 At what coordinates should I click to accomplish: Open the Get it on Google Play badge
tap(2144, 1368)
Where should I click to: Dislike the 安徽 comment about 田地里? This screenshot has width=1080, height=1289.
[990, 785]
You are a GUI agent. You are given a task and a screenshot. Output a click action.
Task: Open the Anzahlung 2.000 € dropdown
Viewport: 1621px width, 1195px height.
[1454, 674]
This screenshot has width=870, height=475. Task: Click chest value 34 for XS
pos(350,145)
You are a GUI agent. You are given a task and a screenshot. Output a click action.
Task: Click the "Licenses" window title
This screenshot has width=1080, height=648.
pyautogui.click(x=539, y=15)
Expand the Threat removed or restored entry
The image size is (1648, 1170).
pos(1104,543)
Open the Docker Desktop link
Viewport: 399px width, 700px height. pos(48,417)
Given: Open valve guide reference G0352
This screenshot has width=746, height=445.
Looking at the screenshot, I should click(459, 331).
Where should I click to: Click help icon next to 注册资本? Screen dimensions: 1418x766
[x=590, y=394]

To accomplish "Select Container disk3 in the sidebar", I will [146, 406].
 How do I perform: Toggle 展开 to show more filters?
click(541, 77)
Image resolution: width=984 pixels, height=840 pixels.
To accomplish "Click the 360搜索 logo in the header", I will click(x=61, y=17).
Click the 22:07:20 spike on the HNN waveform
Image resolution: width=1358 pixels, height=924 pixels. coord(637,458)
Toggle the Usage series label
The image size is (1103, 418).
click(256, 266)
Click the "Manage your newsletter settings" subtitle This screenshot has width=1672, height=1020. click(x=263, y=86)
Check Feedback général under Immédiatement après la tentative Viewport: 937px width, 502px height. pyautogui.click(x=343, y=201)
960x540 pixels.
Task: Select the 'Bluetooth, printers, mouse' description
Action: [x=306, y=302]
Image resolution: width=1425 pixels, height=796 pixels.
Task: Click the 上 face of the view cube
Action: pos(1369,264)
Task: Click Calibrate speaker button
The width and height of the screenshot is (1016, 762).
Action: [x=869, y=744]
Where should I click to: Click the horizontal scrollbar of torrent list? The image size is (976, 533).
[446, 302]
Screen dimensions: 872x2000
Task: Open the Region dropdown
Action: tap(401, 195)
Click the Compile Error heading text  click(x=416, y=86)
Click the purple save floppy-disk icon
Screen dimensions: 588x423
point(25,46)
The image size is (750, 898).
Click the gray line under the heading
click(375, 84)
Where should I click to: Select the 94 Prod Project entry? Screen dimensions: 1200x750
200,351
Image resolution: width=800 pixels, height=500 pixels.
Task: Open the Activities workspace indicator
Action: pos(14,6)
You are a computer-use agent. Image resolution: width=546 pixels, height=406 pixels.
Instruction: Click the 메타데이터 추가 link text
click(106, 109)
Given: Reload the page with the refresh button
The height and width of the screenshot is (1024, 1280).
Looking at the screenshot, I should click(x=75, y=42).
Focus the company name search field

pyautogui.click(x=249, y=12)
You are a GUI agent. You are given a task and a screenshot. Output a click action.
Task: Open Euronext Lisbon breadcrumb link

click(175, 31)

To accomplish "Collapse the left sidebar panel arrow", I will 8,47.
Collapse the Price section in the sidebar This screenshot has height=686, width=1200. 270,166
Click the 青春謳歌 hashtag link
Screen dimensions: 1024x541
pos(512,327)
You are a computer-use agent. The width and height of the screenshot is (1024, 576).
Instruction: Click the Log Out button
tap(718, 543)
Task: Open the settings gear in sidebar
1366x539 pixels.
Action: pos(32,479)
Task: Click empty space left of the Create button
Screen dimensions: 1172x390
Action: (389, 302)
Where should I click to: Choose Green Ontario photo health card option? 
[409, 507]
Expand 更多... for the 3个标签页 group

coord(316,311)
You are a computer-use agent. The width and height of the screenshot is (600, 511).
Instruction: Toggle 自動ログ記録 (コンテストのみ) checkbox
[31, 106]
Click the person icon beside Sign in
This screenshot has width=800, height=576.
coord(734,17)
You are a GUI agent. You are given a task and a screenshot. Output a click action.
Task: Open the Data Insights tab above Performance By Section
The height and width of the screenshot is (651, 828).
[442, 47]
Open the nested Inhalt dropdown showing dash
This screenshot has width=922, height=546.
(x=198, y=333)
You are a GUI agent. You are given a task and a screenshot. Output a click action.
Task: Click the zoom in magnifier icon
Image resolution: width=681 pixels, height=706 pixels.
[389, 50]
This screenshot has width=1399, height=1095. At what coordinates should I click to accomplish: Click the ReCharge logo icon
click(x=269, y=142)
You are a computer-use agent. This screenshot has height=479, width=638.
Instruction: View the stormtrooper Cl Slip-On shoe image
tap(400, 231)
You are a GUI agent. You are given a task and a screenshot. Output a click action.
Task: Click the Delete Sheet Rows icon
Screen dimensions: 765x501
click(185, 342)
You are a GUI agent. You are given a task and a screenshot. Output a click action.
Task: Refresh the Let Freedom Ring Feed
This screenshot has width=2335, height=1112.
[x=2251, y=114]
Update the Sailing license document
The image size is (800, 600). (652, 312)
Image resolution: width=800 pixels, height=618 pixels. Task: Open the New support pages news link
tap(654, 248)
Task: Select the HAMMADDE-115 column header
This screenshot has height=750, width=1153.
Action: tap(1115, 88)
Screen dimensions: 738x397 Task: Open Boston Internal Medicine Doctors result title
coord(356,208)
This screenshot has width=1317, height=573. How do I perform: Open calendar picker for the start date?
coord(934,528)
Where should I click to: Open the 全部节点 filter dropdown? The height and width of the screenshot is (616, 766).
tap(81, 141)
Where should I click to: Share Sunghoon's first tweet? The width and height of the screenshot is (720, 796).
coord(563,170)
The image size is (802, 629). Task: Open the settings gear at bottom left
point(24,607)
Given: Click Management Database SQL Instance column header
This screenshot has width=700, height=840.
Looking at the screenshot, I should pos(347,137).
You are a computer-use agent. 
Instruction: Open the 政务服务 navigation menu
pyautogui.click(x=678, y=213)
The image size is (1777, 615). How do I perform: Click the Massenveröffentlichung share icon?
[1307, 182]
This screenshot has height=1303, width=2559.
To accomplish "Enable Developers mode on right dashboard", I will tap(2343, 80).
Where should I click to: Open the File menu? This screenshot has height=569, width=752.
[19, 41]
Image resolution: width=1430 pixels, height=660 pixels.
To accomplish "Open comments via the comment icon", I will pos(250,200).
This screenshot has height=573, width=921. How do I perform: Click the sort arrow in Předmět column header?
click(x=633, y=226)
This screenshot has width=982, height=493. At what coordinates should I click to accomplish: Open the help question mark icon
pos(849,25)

§ **ASSIGNED TASK**
In your reply, write out all of the material exactly as it was given.

§ **EXERCISE RESULT**
 At what coordinates should I click to accomplish: Open the Get it on Google Play badge
tap(2144, 1368)
Where should I click to: Dislike the 安徽 comment about 田地里? This screenshot has width=1080, height=1289.
[990, 785]
You are a GUI agent. You are given a task and a screenshot. Output a click action.
Task: Open the Anzahlung 2.000 € dropdown
Viewport: 1621px width, 1195px height.
[1454, 674]
This screenshot has width=870, height=475. Task: Click chest value 34 for XS
pos(350,145)
You are a GUI agent. You are given a task and a screenshot. Output a click action.
Task: Click the "Licenses" window title
This screenshot has width=1080, height=648.
pyautogui.click(x=539, y=15)
Expand the Threat removed or restored entry
The image size is (1648, 1170).
pos(1104,543)
Open the Docker Desktop link
Viewport: 399px width, 700px height. pos(48,417)
Given: Open valve guide reference G0352
This screenshot has width=746, height=445.
Looking at the screenshot, I should click(459, 331).
Where should I click to: Click help icon next to 注册资本? Screen dimensions: 1418x766
[x=590, y=394]

To accomplish "Select Container disk3 in the sidebar", I will [146, 406].
 How do I perform: Toggle 展开 to show more filters?
click(541, 77)
Image resolution: width=984 pixels, height=840 pixels.
To accomplish "Click the 360搜索 logo in the header", I will click(x=61, y=17).
Click the 22:07:20 spike on the HNN waveform
Image resolution: width=1358 pixels, height=924 pixels. coord(637,458)
Toggle the Usage series label
The image size is (1103, 418).
click(256, 266)
Click the "Manage your newsletter settings" subtitle This screenshot has width=1672, height=1020. click(x=263, y=86)
Check Feedback général under Immédiatement après la tentative Viewport: 937px width, 502px height. pyautogui.click(x=343, y=201)
960x540 pixels.
Task: Select the 'Bluetooth, printers, mouse' description
Action: [x=306, y=302]
Image resolution: width=1425 pixels, height=796 pixels.
Task: Click the 上 face of the view cube
Action: pos(1369,264)
Task: Click Calibrate speaker button
The width and height of the screenshot is (1016, 762).
Action: [x=869, y=744]
Where should I click to: Click the horizontal scrollbar of torrent list? The image size is (976, 533).
[446, 302]
Screen dimensions: 872x2000
Task: Open the Region dropdown
Action: tap(401, 195)
Click the Compile Error heading text  click(x=416, y=86)
Click the purple save floppy-disk icon
Screen dimensions: 588x423
point(25,46)
The image size is (750, 898).
Click the gray line under the heading
click(375, 84)
Where should I click to: Select the 94 Prod Project entry? Screen dimensions: 1200x750
200,351
Image resolution: width=800 pixels, height=500 pixels.
Task: Open the Activities workspace indicator
Action: pos(14,6)
You are a computer-use agent. Image resolution: width=546 pixels, height=406 pixels.
Instruction: Click the 메타데이터 추가 link text
click(106, 109)
Given: Reload the page with the refresh button
The height and width of the screenshot is (1024, 1280).
Looking at the screenshot, I should click(x=75, y=42).
Focus the company name search field

pyautogui.click(x=249, y=12)
You are a GUI agent. You are given a task and a screenshot. Output a click action.
Task: Open Euronext Lisbon breadcrumb link

click(175, 31)

To accomplish "Collapse the left sidebar panel arrow", I will 8,47.
Collapse the Price section in the sidebar This screenshot has height=686, width=1200. 270,166
Click the 青春謳歌 hashtag link
Screen dimensions: 1024x541
pos(512,327)
You are a computer-use agent. The width and height of the screenshot is (1024, 576).
Instruction: Click the Log Out button
tap(718, 543)
Task: Open the settings gear in sidebar
1366x539 pixels.
Action: pos(32,479)
Task: Click empty space left of the Create button
Screen dimensions: 1172x390
Action: (389, 302)
Where should I click to: Choose Green Ontario photo health card option? 
[409, 507]
Expand 更多... for the 3个标签页 group

coord(316,311)
You are a computer-use agent. The width and height of the screenshot is (600, 511).
Instruction: Toggle 自動ログ記録 (コンテストのみ) checkbox
[31, 106]
Click the person icon beside Sign in
This screenshot has width=800, height=576.
coord(734,17)
You are a GUI agent. You are given a task and a screenshot. Output a click action.
Task: Open the Data Insights tab above Performance By Section
The height and width of the screenshot is (651, 828).
[442, 47]
Open the nested Inhalt dropdown showing dash
This screenshot has width=922, height=546.
(x=198, y=333)
You are a GUI agent. You are given a task and a screenshot. Output a click action.
Task: Click the zoom in magnifier icon
Image resolution: width=681 pixels, height=706 pixels.
[389, 50]
This screenshot has width=1399, height=1095. At what coordinates should I click to accomplish: Click the ReCharge logo icon
click(x=269, y=142)
You are a computer-use agent. This screenshot has height=479, width=638.
Instruction: View the stormtrooper Cl Slip-On shoe image
tap(400, 231)
You are a GUI agent. You are given a task and a screenshot. Output a click action.
Task: Click the Delete Sheet Rows icon
Screen dimensions: 765x501
click(185, 342)
You are a GUI agent. You are given a task and a screenshot. Output a click action.
Task: Refresh the Let Freedom Ring Feed
This screenshot has width=2335, height=1112.
[x=2251, y=114]
Update the Sailing license document
The image size is (800, 600). (652, 312)
Image resolution: width=800 pixels, height=618 pixels. Task: Open the New support pages news link
tap(654, 248)
Task: Select the HAMMADDE-115 column header
This screenshot has height=750, width=1153.
Action: tap(1115, 88)
Screen dimensions: 738x397 Task: Open Boston Internal Medicine Doctors result title
coord(356,208)
This screenshot has width=1317, height=573. How do I perform: Open calendar picker for the start date?
coord(934,528)
Where should I click to: Open the 全部节点 filter dropdown? The height and width of the screenshot is (616, 766).
tap(81, 141)
Where should I click to: Share Sunghoon's first tweet? The width and height of the screenshot is (720, 796).
coord(563,170)
The image size is (802, 629). Task: Open the settings gear at bottom left
point(24,607)
Given: Click Management Database SQL Instance column header
This screenshot has width=700, height=840.
Looking at the screenshot, I should pos(347,137).
You are a computer-use agent. 
Instruction: Open the 政务服务 navigation menu
pyautogui.click(x=678, y=213)
The image size is (1777, 615). How do I perform: Click the Massenveröffentlichung share icon?
[1307, 182]
This screenshot has height=1303, width=2559.
To accomplish "Enable Developers mode on right dashboard", I will tap(2343, 80).
Where should I click to: Open the File menu? This screenshot has height=569, width=752.
[19, 41]
Image resolution: width=1430 pixels, height=660 pixels.
To accomplish "Open comments via the comment icon", I will pos(250,200).
This screenshot has height=573, width=921. How do I perform: Click the sort arrow in Předmět column header?
click(x=633, y=226)
This screenshot has width=982, height=493. At what coordinates should I click to accomplish: Open the help question mark icon
pos(849,25)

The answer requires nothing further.